→ EXERCISE INPUT
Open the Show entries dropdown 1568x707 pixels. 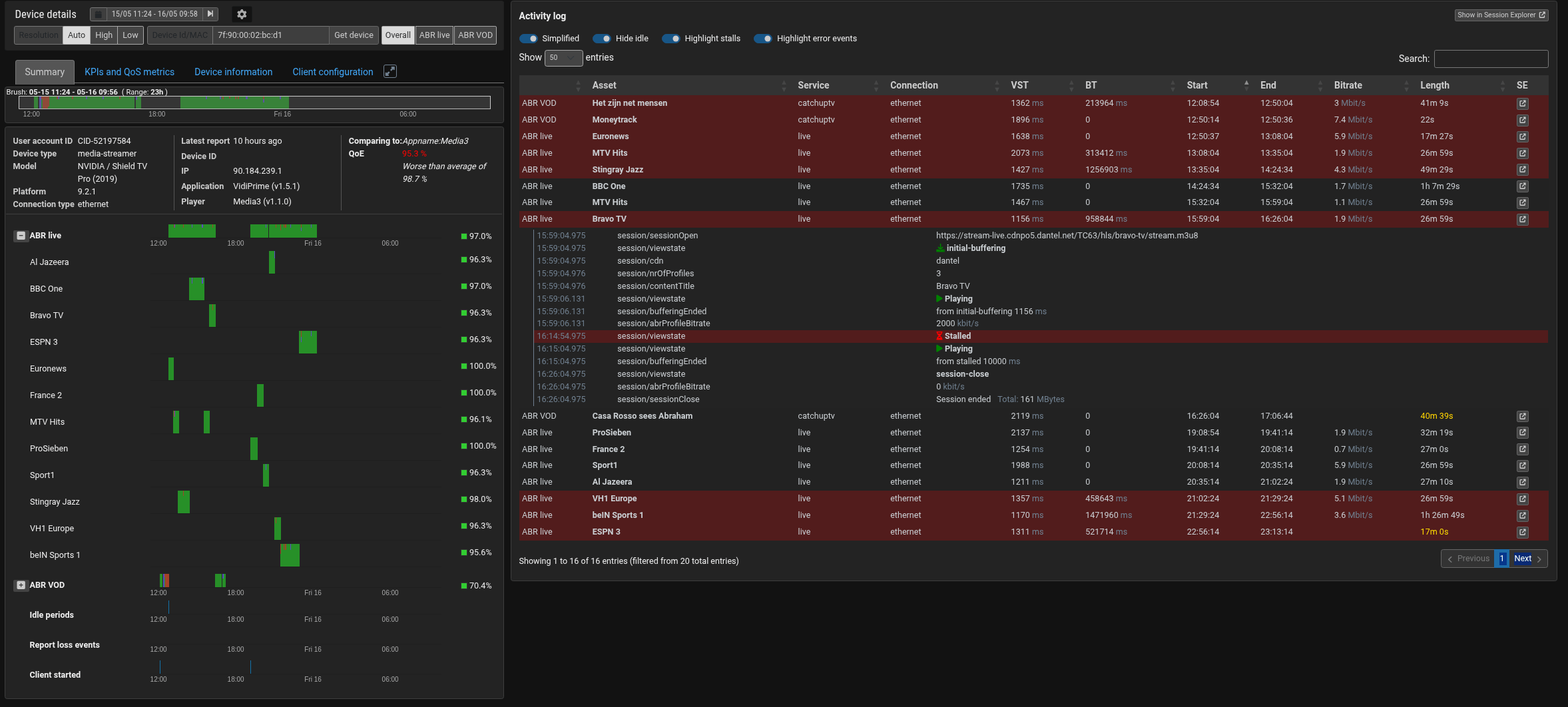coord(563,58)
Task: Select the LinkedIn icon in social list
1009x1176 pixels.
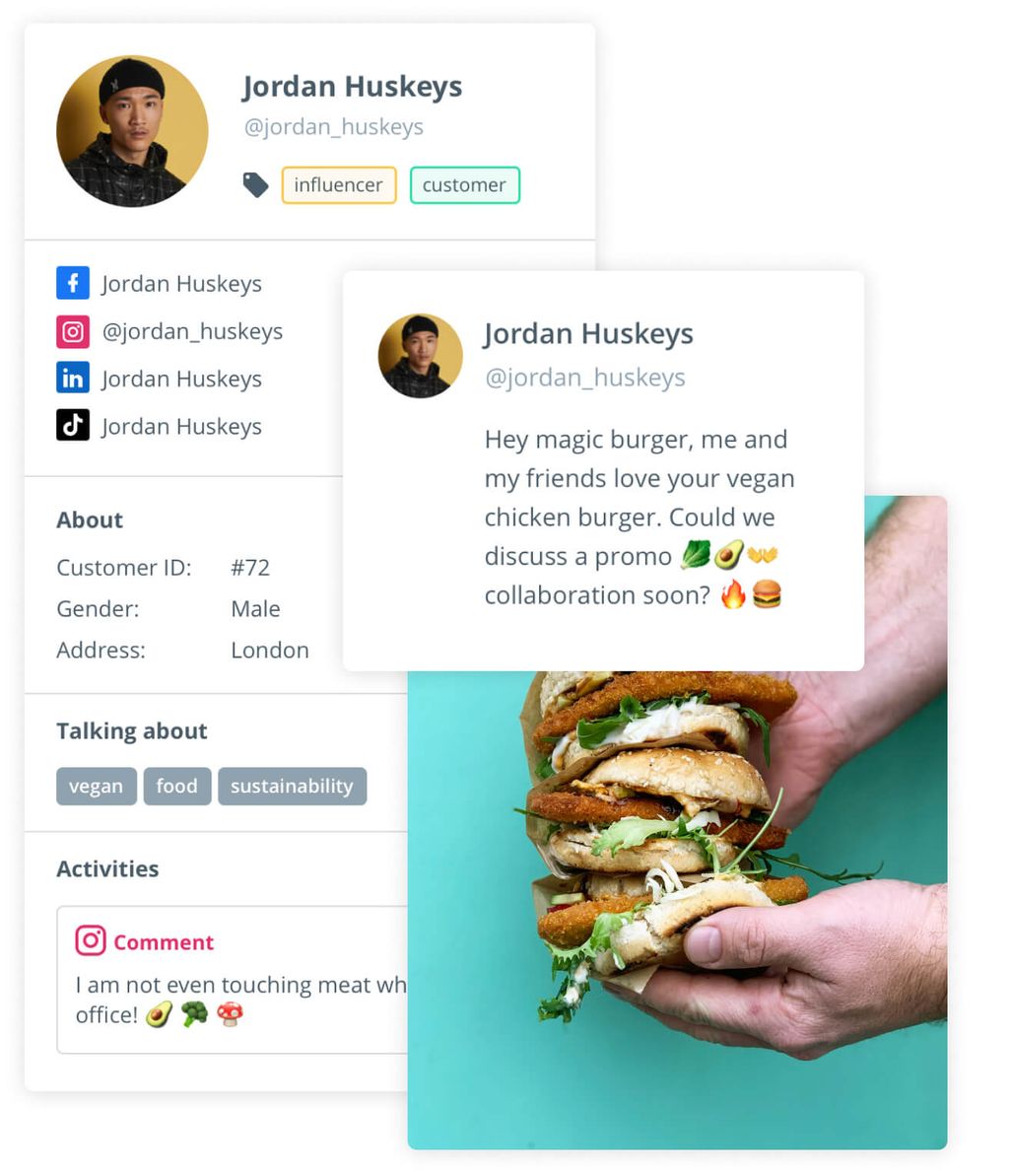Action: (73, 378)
==
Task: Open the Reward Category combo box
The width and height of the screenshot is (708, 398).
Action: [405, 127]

→ BRIEF
Reproduce every line from the one containing "Task: Open the Reward Category combo box" down to the one containing "Action: [405, 127]", unchanged except that each action coordinate is shifted by -100.

→ FULL RESPONSE
Task: Open the Reward Category combo box
The width and height of the screenshot is (708, 398).
Action: [305, 27]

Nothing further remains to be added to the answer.